INSTRUCTIONS FOR THE TASK: Where a picture occurs in the data, omit it, and copy all remaining data exactly.

EXERCISE MATERIALS:
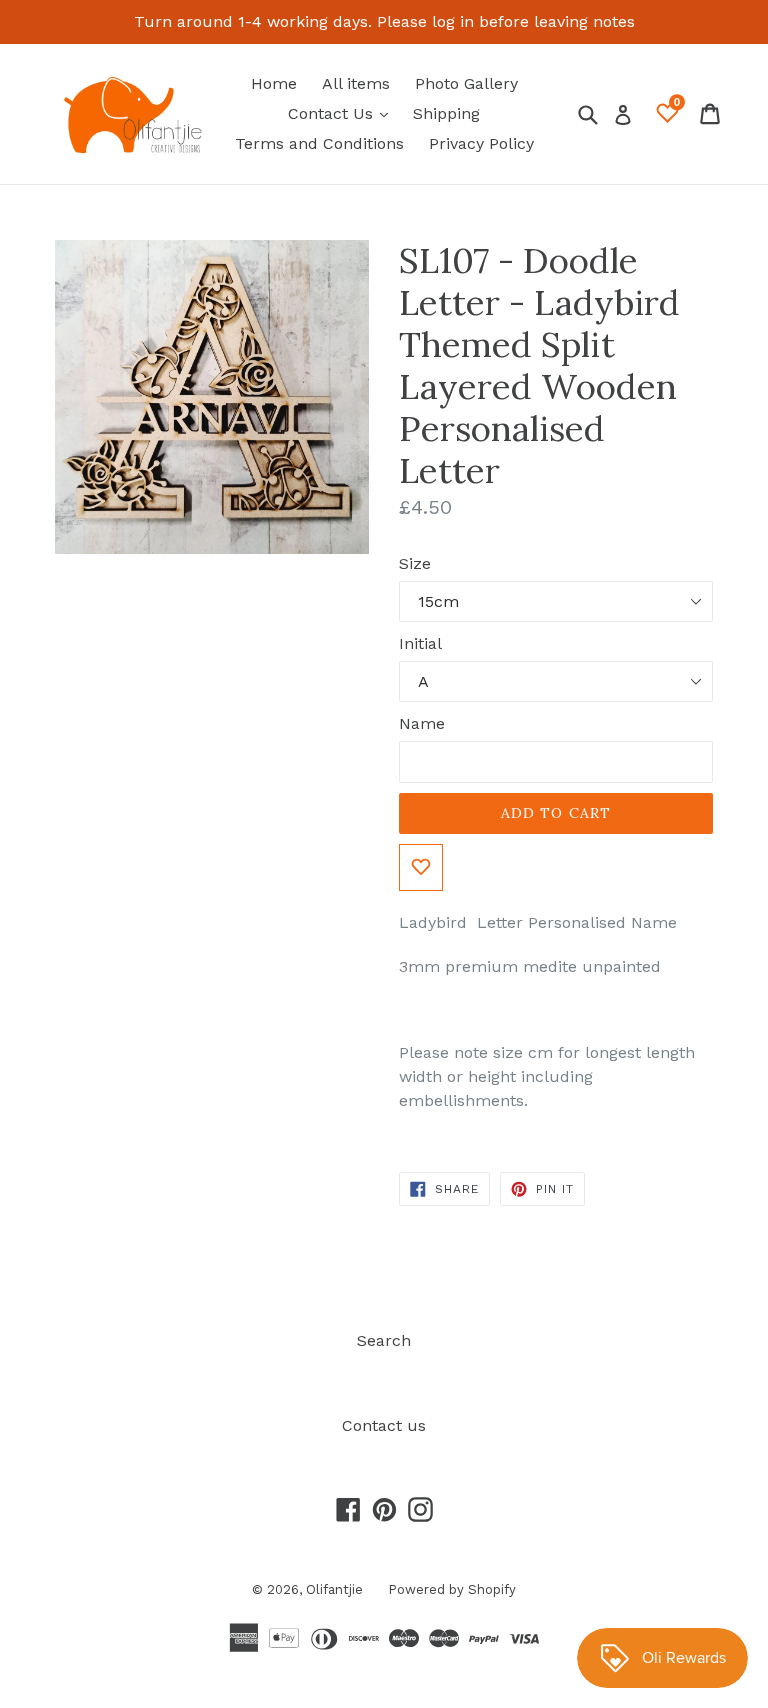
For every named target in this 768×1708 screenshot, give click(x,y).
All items (356, 83)
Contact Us (343, 113)
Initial (420, 643)
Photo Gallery (466, 83)
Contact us (384, 1425)
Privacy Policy (481, 143)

ANSWER BELOW:
For every named target in this 768×1708 screenshot, give click(x,y).
All items (356, 83)
Contact Us (343, 113)
Initial (420, 643)
Photo Gallery (466, 83)
Contact us (384, 1425)
Privacy Policy (481, 143)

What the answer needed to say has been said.